# TASK DESCRIPTION:
Reproduce each line of the material precisely.

# DATA TO EXAMINE:

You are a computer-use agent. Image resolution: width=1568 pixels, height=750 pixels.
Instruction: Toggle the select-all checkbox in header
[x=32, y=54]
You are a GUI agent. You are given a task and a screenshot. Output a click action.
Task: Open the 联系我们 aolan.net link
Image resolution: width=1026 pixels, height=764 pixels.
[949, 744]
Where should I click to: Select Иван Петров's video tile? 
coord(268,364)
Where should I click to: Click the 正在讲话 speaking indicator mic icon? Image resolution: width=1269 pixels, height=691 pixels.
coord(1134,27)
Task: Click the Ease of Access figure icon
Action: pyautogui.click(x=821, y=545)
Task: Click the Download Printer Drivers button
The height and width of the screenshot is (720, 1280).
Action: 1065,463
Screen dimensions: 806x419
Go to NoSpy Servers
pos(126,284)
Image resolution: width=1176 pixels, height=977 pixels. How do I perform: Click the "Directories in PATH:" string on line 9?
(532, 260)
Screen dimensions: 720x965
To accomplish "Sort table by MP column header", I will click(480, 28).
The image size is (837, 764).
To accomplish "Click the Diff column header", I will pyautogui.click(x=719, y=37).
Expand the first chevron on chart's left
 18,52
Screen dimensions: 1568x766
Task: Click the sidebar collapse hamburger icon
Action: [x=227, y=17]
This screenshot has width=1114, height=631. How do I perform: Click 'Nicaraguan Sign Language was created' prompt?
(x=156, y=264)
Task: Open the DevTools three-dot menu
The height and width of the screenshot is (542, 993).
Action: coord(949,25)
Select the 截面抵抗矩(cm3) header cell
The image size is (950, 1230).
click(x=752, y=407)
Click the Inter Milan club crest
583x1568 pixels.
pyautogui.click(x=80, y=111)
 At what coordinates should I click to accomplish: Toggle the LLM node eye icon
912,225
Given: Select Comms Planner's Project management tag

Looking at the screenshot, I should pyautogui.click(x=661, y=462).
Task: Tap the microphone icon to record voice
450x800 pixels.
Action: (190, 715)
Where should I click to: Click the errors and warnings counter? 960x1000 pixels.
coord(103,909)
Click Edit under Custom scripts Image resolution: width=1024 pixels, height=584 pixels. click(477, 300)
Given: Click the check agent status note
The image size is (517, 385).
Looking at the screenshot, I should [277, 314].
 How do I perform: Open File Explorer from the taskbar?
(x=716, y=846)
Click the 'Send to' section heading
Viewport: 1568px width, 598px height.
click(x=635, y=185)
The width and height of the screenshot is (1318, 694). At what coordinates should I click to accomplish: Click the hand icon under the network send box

# YOUR SOLUTION:
You are a computer-use agent. Image resolution: width=1568 pixels, height=750 pixels.
Instruction: Toggle the select-all checkbox in header
[x=32, y=54]
You are a GUI agent. You are given a task and a screenshot. Output a click action.
Task: Open the 联系我们 aolan.net link
Image resolution: width=1026 pixels, height=764 pixels.
[949, 744]
Where should I click to: Select Иван Петров's video tile? 
coord(268,364)
Where should I click to: Click the 正在讲话 speaking indicator mic icon? Image resolution: width=1269 pixels, height=691 pixels.
coord(1134,27)
Task: Click the Ease of Access figure icon
Action: pyautogui.click(x=821, y=545)
Task: Click the Download Printer Drivers button
The height and width of the screenshot is (720, 1280).
Action: 1065,463
Screen dimensions: 806x419
Go to NoSpy Servers
pos(126,284)
Image resolution: width=1176 pixels, height=977 pixels. How do I perform: Click the "Directories in PATH:" string on line 9?
(532, 260)
Screen dimensions: 720x965
To accomplish "Sort table by MP column header", I will click(480, 28).
The image size is (837, 764).
To accomplish "Click the Diff column header", I will pyautogui.click(x=719, y=37).
Expand the first chevron on chart's left
 18,52
Screen dimensions: 1568x766
Task: Click the sidebar collapse hamburger icon
Action: [x=227, y=17]
This screenshot has width=1114, height=631. How do I perform: Click 'Nicaraguan Sign Language was created' prompt?
(x=156, y=264)
Task: Open the DevTools three-dot menu
The height and width of the screenshot is (542, 993).
Action: coord(949,25)
Select the 截面抵抗矩(cm3) header cell
The image size is (950, 1230).
click(x=752, y=407)
Click the Inter Milan club crest
583x1568 pixels.
pyautogui.click(x=80, y=111)
 At what coordinates should I click to accomplish: Toggle the LLM node eye icon
912,225
Given: Select Comms Planner's Project management tag

Looking at the screenshot, I should pyautogui.click(x=661, y=462).
Task: Tap the microphone icon to record voice
450x800 pixels.
Action: (190, 715)
Where should I click to: Click the errors and warnings counter? 960x1000 pixels.
coord(103,909)
Click Edit under Custom scripts Image resolution: width=1024 pixels, height=584 pixels. click(477, 300)
Given: Click the check agent status note
The image size is (517, 385).
Looking at the screenshot, I should [277, 314].
 How do I perform: Open File Explorer from the taskbar?
(x=716, y=846)
Click the 'Send to' section heading
Viewport: 1568px width, 598px height.
click(x=635, y=185)
The width and height of the screenshot is (1318, 694). At what coordinates should I click to accomplish: Click the hand icon under the network send box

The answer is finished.